Many economists (here, for example) are baffled by the Obama administration's new overtime pay regulations. I am baffled that they are baffled. The political campaign to date has shown pretty clearly that the electorate is ignorant of basic economic common sense. The thinnest rhetoric that it's all about "helping people" works. Anything that can be promoted as "helping" anyone, who can without any serious effort be shown to be a victim of something or other, can be sold as a winning policy proposal -- to just enough of the electorate (and media).
Any bargain that I choose to strike with anyone is between me and the other party. If no force or fraud is involved, it's on my shoulders. If I agree to the deal it is because I have decided (as only I can) that it's my best option under the circumstances. (David Henderson lays it out.) I can always dream of better options but that's irrelevant.
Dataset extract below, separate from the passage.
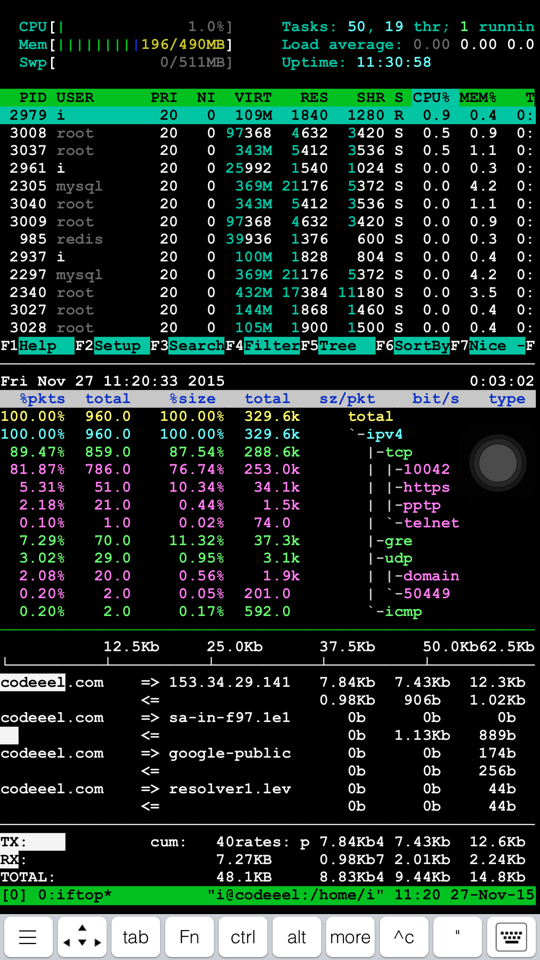Screen dimensions: 540x960
Task: Hide the on-screen keyboard icon
Action: point(511,937)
So Secretary of Labor Tom Perez can go on the PBS News Hour and explain it all as common sense "helping people" -- along with a finger-wagging Joe Biden to back it all up with a stern "mark my words". Case closed.
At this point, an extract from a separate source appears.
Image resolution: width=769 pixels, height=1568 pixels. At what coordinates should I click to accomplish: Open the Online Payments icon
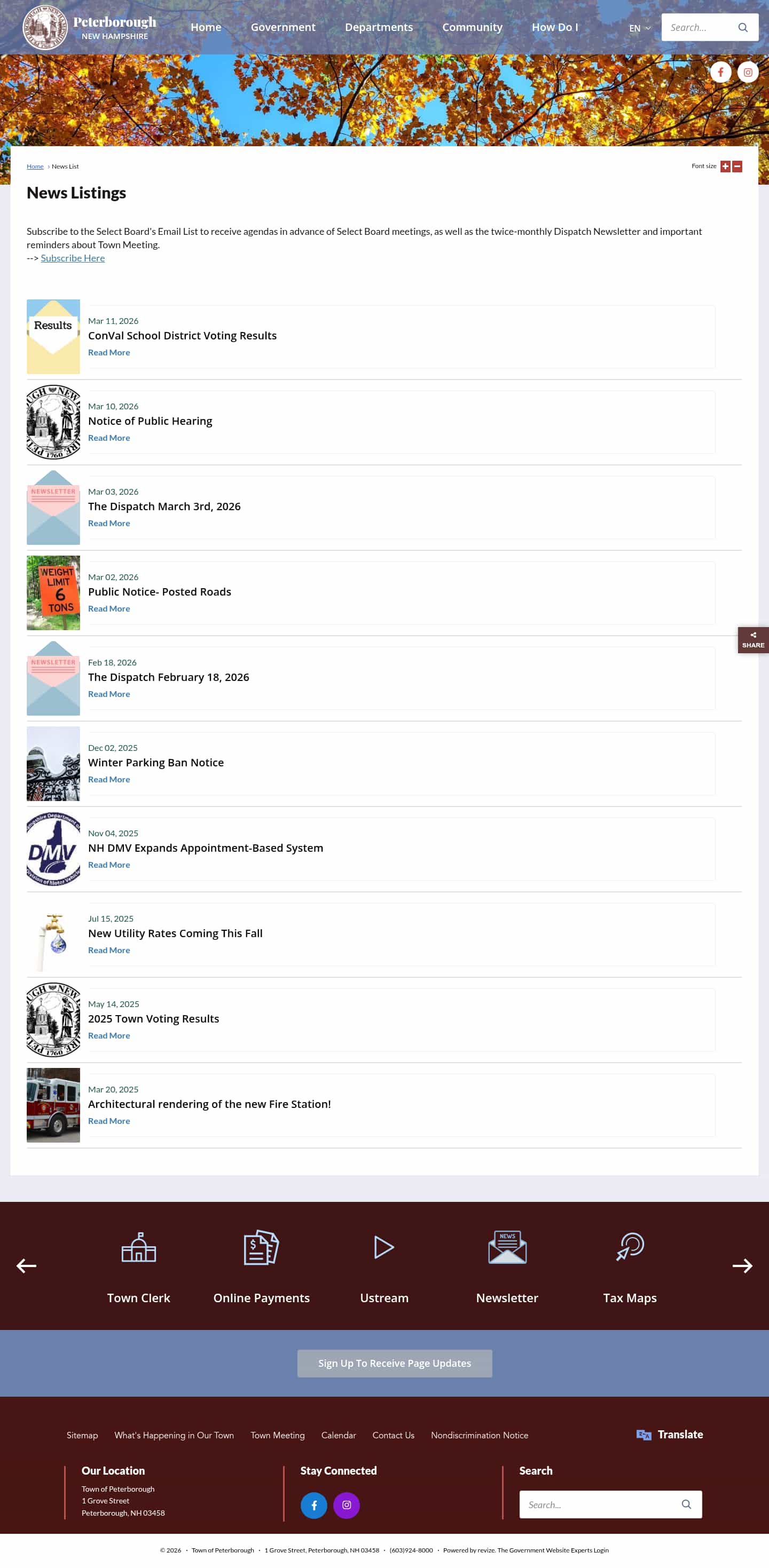(261, 1247)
The blob is growing fast and hard to assess. Last Friday, Holman Jenkins cited the latest: "The Competitive Enterprise Institute finds that,
last year, Congress passed a mere 114 laws and federal agencies issued a
whopping 3,410 regulations. At 80,260 pages, last year’s Federal
Register was the third fattest in history."
Slow recovery? That has absolutely nothing to do with it. It's actually all about "secular stagnation." So bring on more regs and rules that can be sold as "helping people". Just don't think about the policy uncertainty.